乾燥している大地。馬脚が起こす土煙は、後ろを追う土方らを覆い、頭髪やシャツやズボンを土色にかえた。
「おれたちのなかに、名に馬をつかってる者はいるか?」
「いやー、いないですよ・・・。うん、いない」
永倉の問いに市村が答えた刹那、「鉄っ!」と幾人もの、厳密には相馬以外の叫びがかぶった。
「えっ?」
市村は、へらへら笑っているだけで気がついていない。
「おお、そうだったな。たしか、相馬ってのは平将門が野生馬を開放し、軍の鍛錬をおこなったのがもとだったか?」
永倉の薀蓄に、相馬は顔を輝かせた。
「新八兄がご存知だとは・・・」
「いったいどういう意味だ、ええっ主計?おれがしってちゃおかしいってのか?」
苦笑しつつ文句をつける永倉。ほかの者も笑っている。
「っていいたいところだがな・・・。じつは、おめぇが入隊してきたときに、相馬ってのはどこの生まれか?みたいな話になったんだ、あいつと。そんときに、あいつが相馬の名の由来を教えてくれたってわけだ・・・」
永倉は、そういって指先で顎鬚をかいた。伸ばしはじめたそれは、どうみても無精髭にしかみえなかった。
全員が意外に思ったのはいうまでもない。永倉がそんな雑学を覚えていた、ということをだ。それほど、坊の伝え方がうまかったのか、あるいは印象的だったのか・・・。
その全員の意外な気持ちをよんだ永倉の眉間に皺がよったが、すぐにまたそれも苦笑にとってかわる。じつは、自身でも意外だったのだ。覚えていた、ということが。
「副長、思えば、あいつはなんでもしっていた。おれも馬鹿だったよ。十歳の餓鬼がしってるわけもないことを、おれはただ感心してきいていた。なにゆえしっているのか、ということなど一度たりとも疑問に思わなかった・・・」
金剛の鞍上から、永倉は富士を、それからその鞍上の土方に視線を送った。
絡みあう両者の視線・・・。
「あぁそうだな、新八・・・」
ややあって土方が呟くように応じた。
「あいつはなんでもしっていた。書物、きいたこと、みたこと、一度みききしたことはけっして忘れやしない。そして、知識を得ることに貪欲だった。それは、餓鬼の好奇心なんて域じゃねぇ。すべてを自身の糧にせんが為だ・・・」
土方は、永倉から視線をはずした。それから、それを前方の土煙のなかのスー族の騎手たちにおくった。

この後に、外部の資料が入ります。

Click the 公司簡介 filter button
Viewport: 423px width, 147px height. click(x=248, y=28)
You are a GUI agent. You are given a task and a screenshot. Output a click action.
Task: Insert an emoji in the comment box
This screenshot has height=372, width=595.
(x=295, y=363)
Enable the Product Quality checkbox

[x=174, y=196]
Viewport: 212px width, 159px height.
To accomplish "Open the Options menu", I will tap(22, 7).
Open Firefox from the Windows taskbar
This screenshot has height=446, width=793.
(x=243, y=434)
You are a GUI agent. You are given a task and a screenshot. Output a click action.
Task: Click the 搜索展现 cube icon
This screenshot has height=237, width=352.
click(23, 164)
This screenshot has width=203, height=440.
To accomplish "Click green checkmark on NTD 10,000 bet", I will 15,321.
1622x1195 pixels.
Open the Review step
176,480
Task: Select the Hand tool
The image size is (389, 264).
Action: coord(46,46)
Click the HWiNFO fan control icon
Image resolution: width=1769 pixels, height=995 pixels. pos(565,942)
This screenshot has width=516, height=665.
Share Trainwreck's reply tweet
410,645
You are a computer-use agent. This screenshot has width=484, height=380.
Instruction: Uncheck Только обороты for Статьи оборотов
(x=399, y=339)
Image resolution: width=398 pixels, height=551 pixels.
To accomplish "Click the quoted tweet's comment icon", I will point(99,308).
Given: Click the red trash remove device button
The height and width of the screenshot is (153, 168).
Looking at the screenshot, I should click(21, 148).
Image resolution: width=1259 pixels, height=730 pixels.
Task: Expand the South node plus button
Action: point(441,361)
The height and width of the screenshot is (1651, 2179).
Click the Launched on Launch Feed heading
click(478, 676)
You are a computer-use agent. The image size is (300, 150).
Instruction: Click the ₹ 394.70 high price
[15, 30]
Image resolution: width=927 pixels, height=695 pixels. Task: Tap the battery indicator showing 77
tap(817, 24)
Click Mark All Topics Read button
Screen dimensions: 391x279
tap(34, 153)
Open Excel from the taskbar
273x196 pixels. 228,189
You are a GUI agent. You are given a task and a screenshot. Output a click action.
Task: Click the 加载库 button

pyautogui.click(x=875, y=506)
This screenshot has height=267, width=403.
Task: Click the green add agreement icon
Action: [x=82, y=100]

「だがな新八、気がつかなかったのはおれもおなじだ。おれなどどうだ?京では新撰組の活動やら、要人たちとの付き合い方やらをさんざん助言してもらい、会津や蝦夷では、軍事などの助言をもらった。それだけじゃねぇ、実際の戦術戦略のほとんどがあいつのたてたものだ」
「常勝将軍、負けをしらぬ陸軍奉行並・・・。勝つためだけでなく、負け戦のそれをたてるのも抜群でした。これはもう、世界をまわってきた「竜騎士」というだけでは、到底かたづけられない知識や経験です」
土方とおなじく、それらをさんざんみてきた相馬の言はおもい。
みな、それぞれの鞍上で頷いている。
「新八、おめぇの思ってることは違うぞ」
不意に土方がいった。永倉のまことの想いをよんでいたからだ。
「なにゆえか?をしったところで、おれたちにはどうしようもなかった」
「副長のおっしゃるとおりです。あいつのことを、過去や真実をしったところで、あいつを、あいつがなすべきことに変化も修正もなかった・・・」
斎藤の言もまた、土方の懐刀としてあいつとともにやってきただけにおもい。
「あいつが死ぬことにかわりはなかった。思いとどめることなどできやしなかったんだからな・・・」
土方は、視線を永倉に戻しながら呟いた、否、正確には、それは馬蹄の響きにかき消されていた。ゆえに、全員が感じた。
「副長、そろそろいきましょう。伊吹だけでなく富士だってもっととばしたがってます。名前はどうあれ、ようは強けりゃいいんですよね?」
市村だ、陽の光の下、青年の域に入りかけている相貌には、まだまだ子どもっぽい笑みが眩しいくらいだ。
「そうだな・・・。鉄、おめぇら餓鬼どもには案ずることなどなにもない。まことにいい子らだ、おめぇらはよ」
「ええっ?」市村は、土方に思いもかげずほめられことに、かえって薄気味悪く感じたのだろう。雨が降りだしやしないか、と天を仰いだ。
「で、そうまって馬って字書くの、主計兄?」
「鉄っ!」あいかわらずの市村。そして、先生役の相馬の叫び・・・。
土方らは、それぞれの想いにとらわれながらスー族の戦士たちを追い上げはじめた。